To jest tylko wersja do druku, aby zobaczyć pełną wersję tematu, kliknij TUTAJ
Alloszczur
Forum dyskusyjne Alloszczur - forum miłośników szczurów

Archiwum - Psiaki XVII

sachma - Wto Wrz 17, 2013 23:30

Pacyfka napisał/a:
Mnie weterynarz kazała mocno chwycić psa podczas chipowania co już było straszna dla Browniaka,


u nas wet obmacywał psa, wymiział, dotykał dość długo, później dał mi smaczka (psy zawsze coś od niego dostają na koniec wizyty - śmieje się że to jak nalepka "odważny pacjent" u dzieci - trzeba zostawić po sobie dobre wrażenie :P ) ja ten smaczek podtykałam pod pysk, a wet w tym czasie szybkim ruchem przytrzymywał psa i wszczepiał chipa - tak samo robi przy zastrzykach - maca psa, maca i nie wiadomo kiedy robi zastrzyk - często ja nie zdążę się zorientować, nie mówiąc o psie..

Pacyfka - Śro Wrz 18, 2013 06:08

no u nas bardzo niesprawnie, to poszło :( Z natury histerykiem i wrażliwcem nie jest, ale jak już się na coś nakręci, to koniec :/
Przy tych zastrzykach, to teraz więcej jego strachu niż bólu.
Dzisiaj mam nadzieję już ostatnie nadszarpywanie zaufania przy wyciąganiu szwów, potem będę starała się je odbudować.

Ninek - Śro Wrz 18, 2013 07:03

sachma napisał/a:
Pacyfka napisał/a:
Mnie weterynarz kazała mocno chwycić psa podczas chipowania co już było straszna dla Browniaka,


u nas wet obmacywał psa, wymiział, dotykał dość długo, później dał mi smaczka (psy zawsze coś od niego dostają na koniec wizyty - śmieje się że to jak nalepka "odważny pacjent" u dzieci - trzeba zostawić po sobie dobre wrażenie :P ) ja ten smaczek podtykałam pod pysk, a wet w tym czasie szybkim ruchem przytrzymywał psa i wszczepiał chipa - tak samo robi przy zastrzykach - maca psa, maca i nie wiadomo kiedy robi zastrzyk - często ja nie zdążę się zorientować, nie mówiąc o psie..

Nie każdego psa się tak da.
Ja Foxa muszę trzymać bo by wszystkim obecnym powybijał zęby swoim kagańcem, jakby się szarpnął (już 2 razy dostałam w nos i raz w szczękę, wszystkie zęby mi o siebie zadzwoniły...).
Aczkolwiek Bartek też robi zastrzyki z zaskoczenia.
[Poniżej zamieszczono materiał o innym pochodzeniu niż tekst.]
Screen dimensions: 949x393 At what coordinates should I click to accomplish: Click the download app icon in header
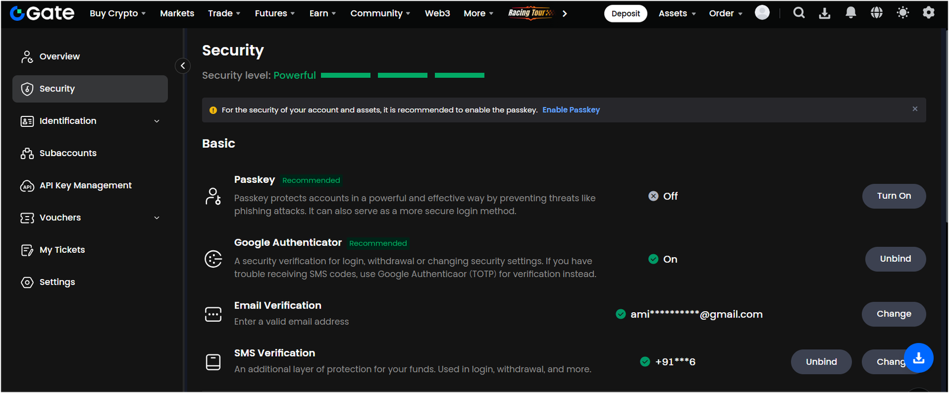824,13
Już po prostu wiemy jak się zachowywać - ja cały czas trzymam psa, lekko ale pewnie a wet po badaniu robi przerwę na nabranie leków i dopiero wtedy podchodzi do psa, czochra go po plecach i 'z biegu' robi zastrzyk. Wychodzi mu to genialnie.
Gorzej z wetką, dlatego do niej już nie chodzimy. U niej wygląda to tak jak Pacyfka opisała więc pies bardziej się stresuje samym trzymaniem niż zastrzykiem.
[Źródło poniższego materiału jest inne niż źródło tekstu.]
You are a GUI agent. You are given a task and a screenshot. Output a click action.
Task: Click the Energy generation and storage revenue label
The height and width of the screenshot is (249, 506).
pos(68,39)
sachma - Śro Wrz 18, 2013 08:27

Ninek napisał/a:
Nie każdego psa się tak da.


wyobrażam sobie. Lenny od szczyla trafiał szczęśliwie na wetów - tylko u jednego kazali mi go trzymać i wet też złapał go z całej siły za kark, żeby przytrzymać - więcej tam nie poszliśmy.. teraz dr Robert jak wychodzi po coś do składziku to w poczekalni najpierw wymizia wszystkie psy czekające :P na oknie stoi pudło ze smakołykami, każdy pies na wyjściu dostaje smaczka - moi chłopcy (i tylko nie moi) lgną do niego jak głupie - oba moje psy piszczą przed drzwiami, żeby wejść jak najszybciej do dr Roberta! pchają się w drzwiach!
Nawet jak Odie próbował odgryźć mu rękę przy ściąganiu szwów, był stanowczy ale nie agresywny, po wszystkim dał psu chwilę na wyciszenie i go wytulił, wymiział, kartę wypisywał już z uhahanym Odiem na kolanach...
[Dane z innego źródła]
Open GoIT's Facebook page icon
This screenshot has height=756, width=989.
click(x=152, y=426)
LalaAla - Śro Wrz 18, 2013 12:26

Eeeech.. Rozmawiałam z Tomkiem o czipowaniu i powiedział, że jeżeli mamy brać Walusia to MUSIMY go zaczipować. Dzwoniłam do Darka i uspokoił mnie, że nie ma co podawać głupiego jasia przed tym bo on czipuje tak szybko, że pies się nie zdąży zorientować. Mam nadzieję..
P.S. Przyszła wyprawka dla Walusia z Zooplusa :serducho: Podekscytowana :DD

yoshi - Śro Wrz 18, 2013 14:26

W zeszły piątek, czyli 13 ;) Wróciliśmy z naszego 4o dniowego pobytu nad morzem :)
Byliśmy z moim Toudim i Zorka, oraz z Eru i jej Beksą :)

Psiaki były pierwszy raz nad morzem ;) Więc szaleństwa i radości była masa! ;) Zorka nawet pływała w morzu!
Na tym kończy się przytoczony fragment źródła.